Input for this task:
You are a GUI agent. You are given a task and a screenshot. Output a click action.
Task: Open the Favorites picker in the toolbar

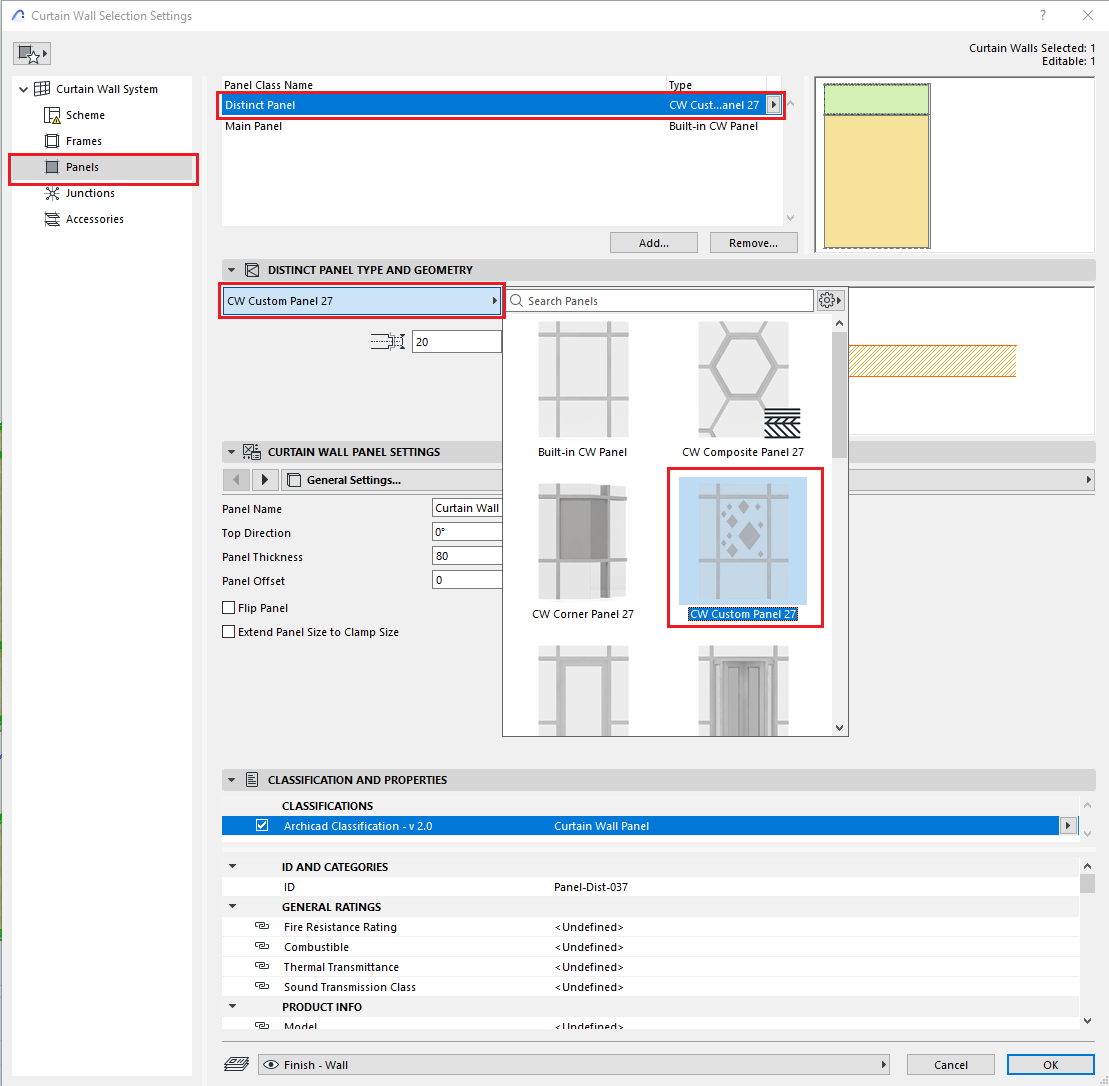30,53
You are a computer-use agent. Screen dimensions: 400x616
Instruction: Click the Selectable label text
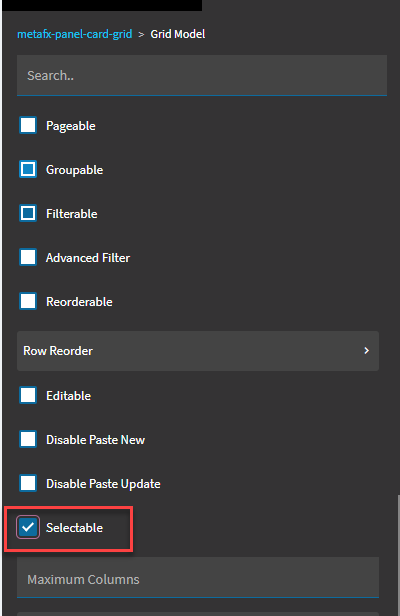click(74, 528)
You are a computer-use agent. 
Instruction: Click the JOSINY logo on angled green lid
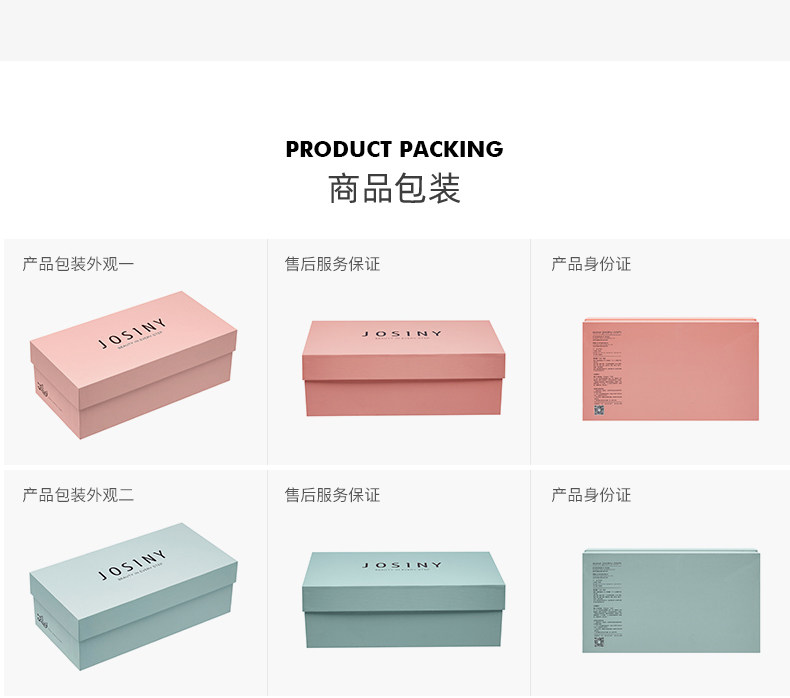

Instructions for the task: Filter by the word "computer": copy every line of the data that holds it.

Task output:
You are a computer-use agent. Screen dimensions: 400x616
You are a computer-use agent. 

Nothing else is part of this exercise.